GUEST OPINION: Railroad Square project needs open meetings
Published: Tuesday, August 24, 2010 at 3:00 a.m.
Last Modified: Monday, August 23, 2010 at 6:08 p.m.
On Sept. 1, the SMART board will consider renegotiating a contract with the San Francisco-based John Stewart development team. This would allow the developer to use state grant funding to finish his private development by shifting affordable units from the SMART site to his private parcel.
The developer applied for an $11 million grant last summer to build 68 units of affordable senior housing above a public market on the Santa Rosa Railroad Square station site. This meeting, discussion and decision needs to be open to the public. Right now, it is scheduled to be held behind closed doors.
SMART has required the developer to negotiate with the Accountable Development Coalition, a group made up of unions, environmental groups and affordable housing advocates. This makes the ADC the major stakeholder, as it professes to fight for justice for the less privileged among us, while making the surrounding neighbors and businesses secondary stakeholders.
Since the beginning, the ADC has ignored input from other stakeholders regarding the number and type of affordable units to be built on the SMART property. The public grant application called for 68 affordable senior housing units to be built above the new public market hall on the SMART property.
The ADC has not yet publicly agreed to the 68 units of affordable housing being shifted from the SMART parcel to the adjoining privately owned parcel. Without the ADC and the SMART board publicly signing off to allow the units to count for the required affordable units for the project, the neighbors have to expect additional affordable units to be built on the SMART property, with additional requests for changes to the project.
A course of action that targets more affordable units being dumped in an area that is already below the medium average for Santa Rosa would likely shift the debate to the courts.
The West End Neighborhood is made up a wonderful mix of people, and, over the years, it has come together as a community. This community has many differing viewpoints, and we do not claim to speak for the viewpoint of the neighborhood. However, the facts are clear that the west side of Santa Rosa has a greater concentration of affordable housing units than most parts of Marin and Sonoma counties.

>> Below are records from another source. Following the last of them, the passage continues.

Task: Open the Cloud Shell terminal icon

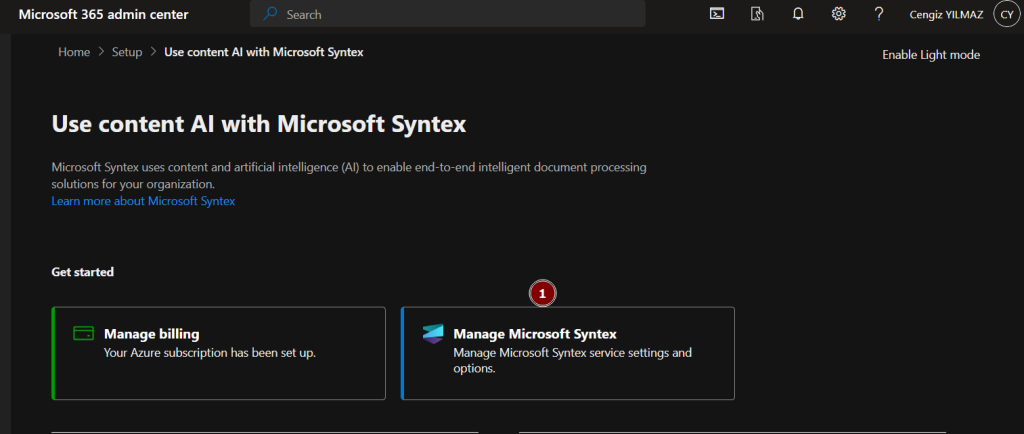Action: 717,14
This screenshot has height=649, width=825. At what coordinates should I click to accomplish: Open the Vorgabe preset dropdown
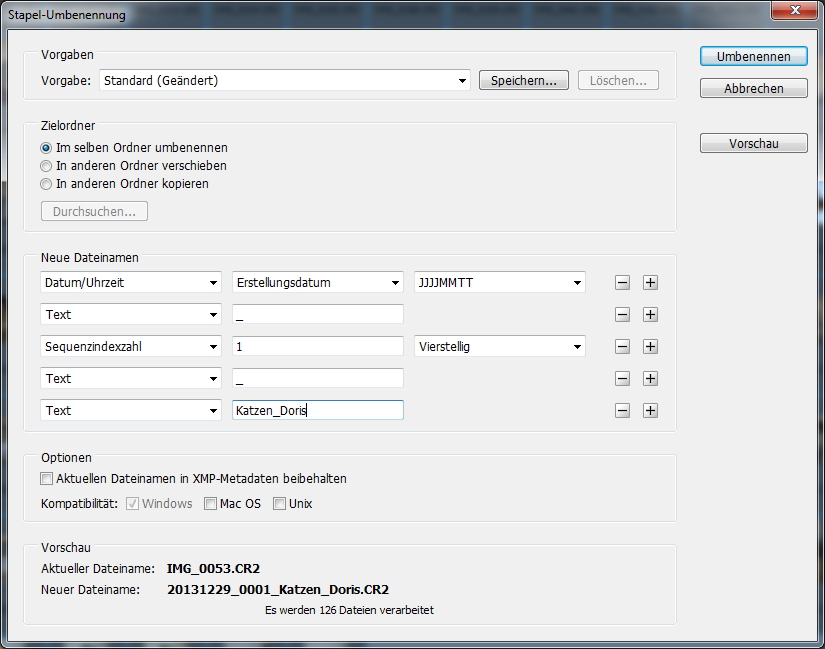pyautogui.click(x=285, y=81)
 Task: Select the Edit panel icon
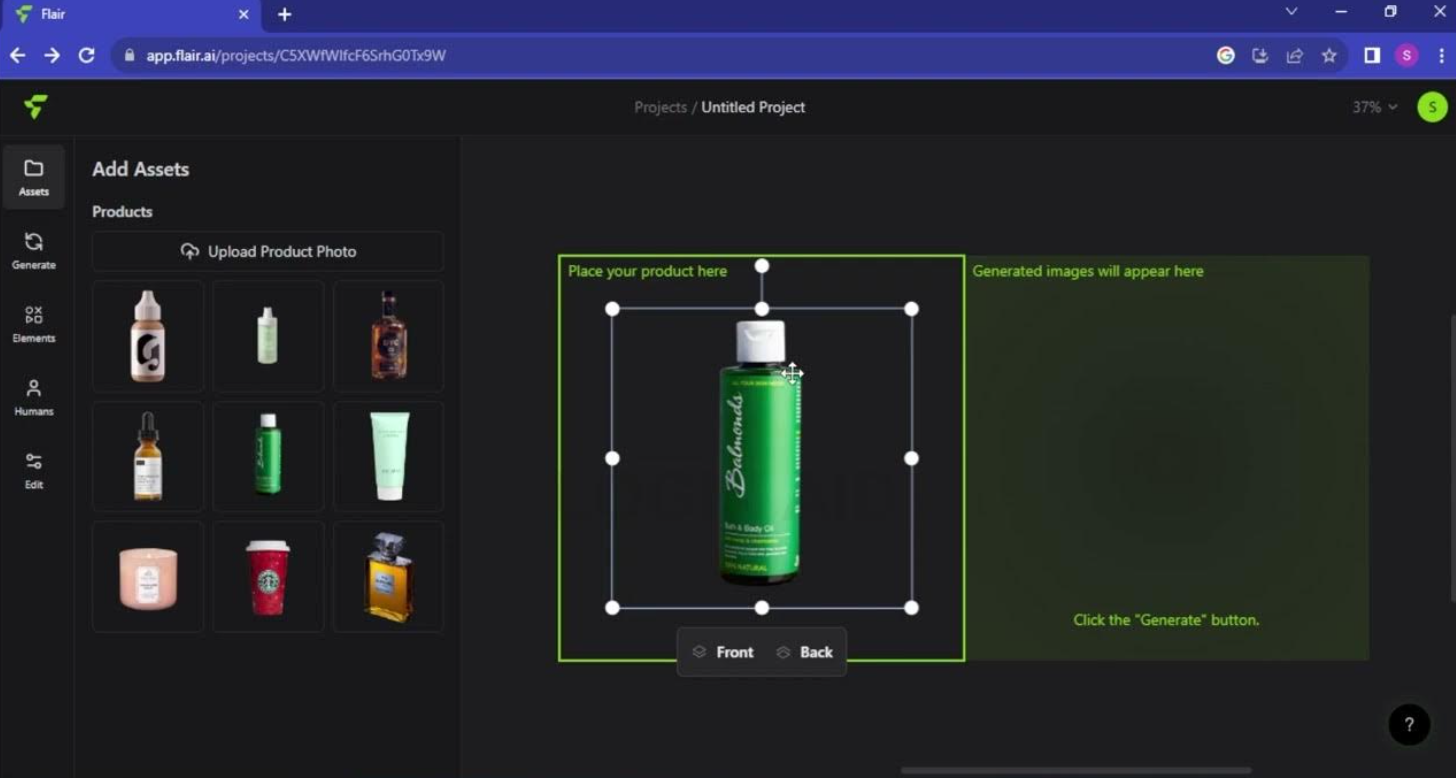(x=33, y=468)
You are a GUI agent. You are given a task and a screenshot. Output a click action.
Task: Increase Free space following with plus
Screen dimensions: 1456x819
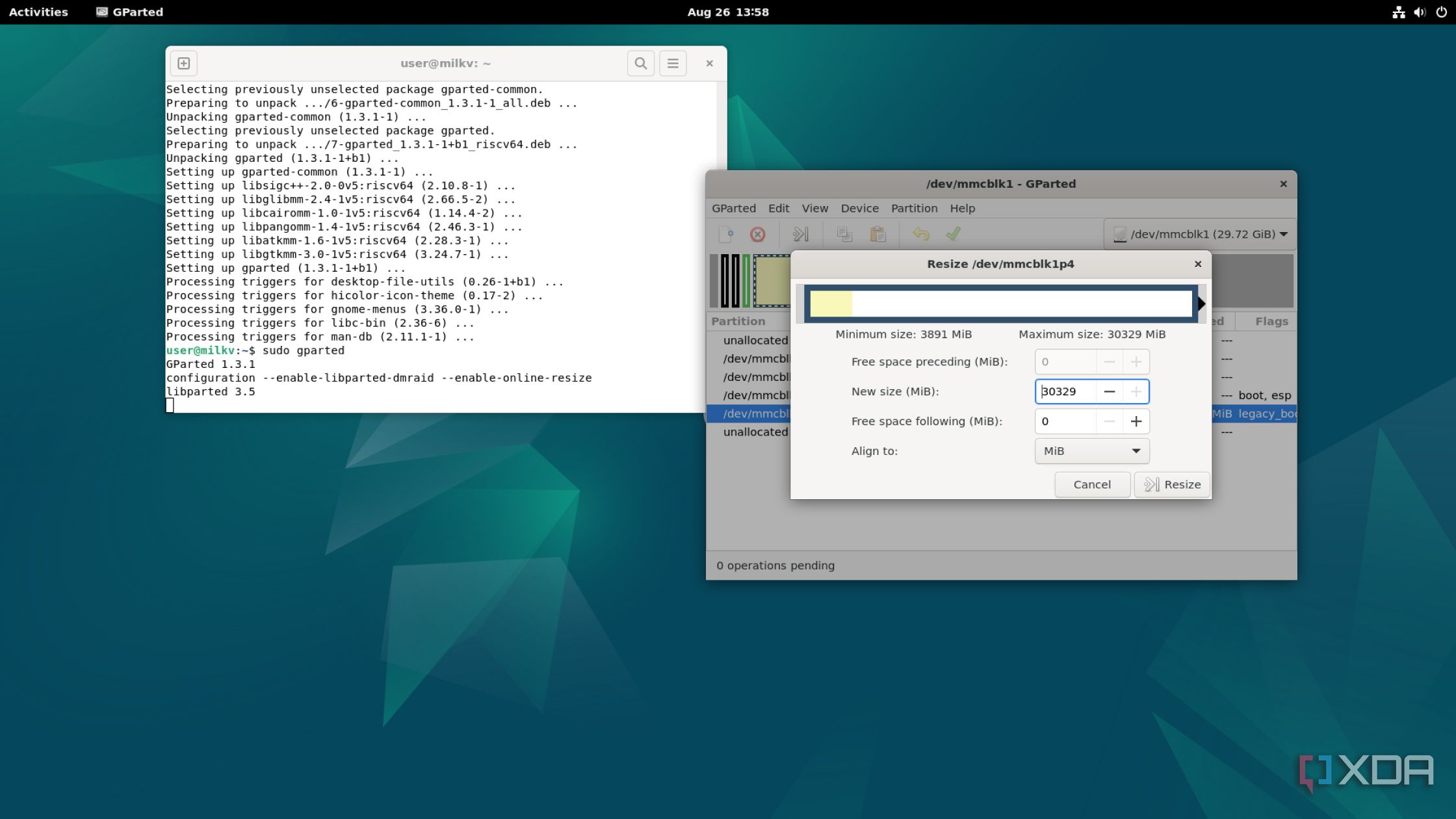point(1136,421)
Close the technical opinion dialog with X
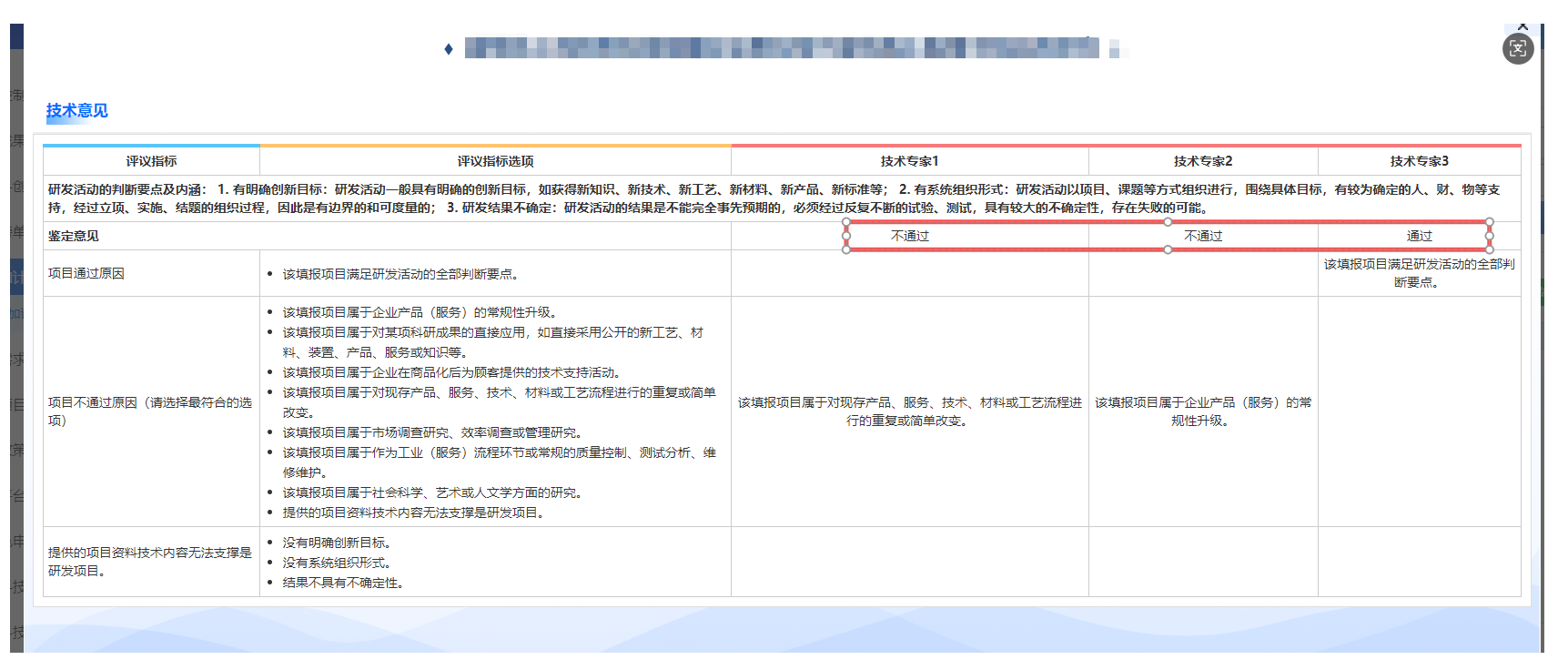The height and width of the screenshot is (670, 1568). [x=1522, y=26]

The developer has still not submitted to the city of Santa Rosa any plans for the Railroad Square site, leaving the neighborhood to wonder what's next as the “concept” plan shifts from food and wine ideas to a high-end athletic club with affordable housing on the upper floors. The phrase “bait and switch” comes to mind when we look back as to what has been promised on the site.
The SMART board should focus on providing rail transit, as the name implies. Special interest groups are distracting the focus of staff members who should be dealing with closing the reported funding gap and providing an alterative to Highway 101. The SMART board should want and need staff to complete a very difficult task to provide rail service to the North Bay by 2014.
It is also true that the SMART board has spent time and resources working behind closed doors with the ADC to include the group in the development of the Railroad Square Station. The special interest politics on the SMART board needs to stop now.
We ask for this work to be done in public. One of the fundamental rights that citizens have is the right to speak to elected officials in public prior to public decisions being made. Without public input, the SMART board will lose any hope of credibility with the voters and taxpayers.
Carol Dean is a former member of the Santa Rosa City Council. Allen Thomas is a former member of the Santa Rosa Planning Commission. Both are residents of the West End Neighborhood.